Una cosa che è cambiata è che, con così tanta televisione di qualità a disposizione dei votanti, la tolleranza verso la mediocrità è più esigua che mai. Molti criticavano la TV Academy perché premiava automaticamente le stesse serie anno dopo anno, anche dopo che i loro giorni migliori erano passati (vedi Modern Family).

Al giorno d’oggi, invece, se una serie inizia anche solo un po’ a trascinarsi, i votanti possono continuare a candidarla, ma la abbandonano rapidamente e passano a qualcos’altro nella votazione finale, per non tornare mai più, anche se la qualità della serie è migliorata. Credo che questo contribuisca a spiegare come tre beniamini degli Emmy degli anni passati – Ted Lasso, La fantastica signora Maisel e Barry – siano stati tutti eliminati lunedì 15 gennaio, nel loro ultimo anno di candidabilità (a differenza di Succession, la cui qualità non ha mai vacillato e che è uscito con una vittoria).

Better Call Saul

Better Call Saul

E a volte una serie non deve nemmeno trascinarsi per essere dimenticata. Trovo un po’ triste che Better Call Saul della AMC abbia terminato la sua ultima stagione di candidabilità senza alcuna vittoria, il che significa che ha finito la sua corsa con un inaudito 0 su 53, pur essendo, agli occhi di molti, altrettanto grande quanto la serie da cui è stata tratta, Breaking Bad della AMC, che era una beniamina degli Emmy.

Emmy, cosa è cambiato?

Cosa è cambiato nel decennio passato? È difficile dirlo. Può darsi che AMC non sia più una delle poche reti a cui gli elettori danno la priorità, per qualche motivo (molti hanno perso la pazienza per le interruzioni pubblicitarie, e questo potrebbe essere un fattore).

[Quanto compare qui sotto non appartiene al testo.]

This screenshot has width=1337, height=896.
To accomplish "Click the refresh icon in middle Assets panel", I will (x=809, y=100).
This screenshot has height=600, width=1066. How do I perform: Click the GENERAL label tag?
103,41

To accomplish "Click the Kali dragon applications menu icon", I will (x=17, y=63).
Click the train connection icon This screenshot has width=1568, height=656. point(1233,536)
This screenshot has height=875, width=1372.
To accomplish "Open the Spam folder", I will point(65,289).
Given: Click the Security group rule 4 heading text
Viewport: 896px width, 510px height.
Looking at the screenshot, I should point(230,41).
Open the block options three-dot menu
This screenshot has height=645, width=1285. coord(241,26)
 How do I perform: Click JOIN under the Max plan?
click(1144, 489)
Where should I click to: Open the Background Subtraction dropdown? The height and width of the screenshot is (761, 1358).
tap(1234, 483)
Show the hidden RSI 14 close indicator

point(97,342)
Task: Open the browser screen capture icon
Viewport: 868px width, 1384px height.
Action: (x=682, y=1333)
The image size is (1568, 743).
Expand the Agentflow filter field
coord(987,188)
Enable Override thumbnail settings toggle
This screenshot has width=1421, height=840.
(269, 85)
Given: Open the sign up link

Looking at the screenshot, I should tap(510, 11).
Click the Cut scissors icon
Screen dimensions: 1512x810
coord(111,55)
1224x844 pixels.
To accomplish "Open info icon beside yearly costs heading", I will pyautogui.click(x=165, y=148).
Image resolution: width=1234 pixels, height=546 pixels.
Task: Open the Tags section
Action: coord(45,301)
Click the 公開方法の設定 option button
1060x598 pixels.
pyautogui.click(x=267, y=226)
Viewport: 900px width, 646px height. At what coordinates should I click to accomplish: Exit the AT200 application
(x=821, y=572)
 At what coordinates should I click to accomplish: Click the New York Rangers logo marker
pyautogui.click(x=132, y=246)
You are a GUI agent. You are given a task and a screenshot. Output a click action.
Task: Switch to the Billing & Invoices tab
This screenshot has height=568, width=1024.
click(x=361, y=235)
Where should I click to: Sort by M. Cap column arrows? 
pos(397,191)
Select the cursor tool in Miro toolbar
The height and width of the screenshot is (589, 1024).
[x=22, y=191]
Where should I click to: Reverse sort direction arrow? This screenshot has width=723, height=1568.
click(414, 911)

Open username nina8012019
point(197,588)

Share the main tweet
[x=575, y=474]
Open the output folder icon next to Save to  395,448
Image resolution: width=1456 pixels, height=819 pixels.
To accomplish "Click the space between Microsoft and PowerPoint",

Una parte dei votanti potrebbe aver scelto di abbandonare la serie dopo che non era riuscita a vincere in precedenza, preferendo rimanere aggiornati sulle serie vincenti. Oppure potrebbero essere successe molte altre cose. Ma Better Call Saul è il definitivo promemoria – e ammonimento – del fatto che, contrariamente a quanto si crede, gli Emmy non premiano le migliori serie tv. Piuttosto, gli Emmy premiano i migliori show televisivi che 23mila persone provenienti da 31 diversi settori dell’industria potrebbero convincersi a guardare.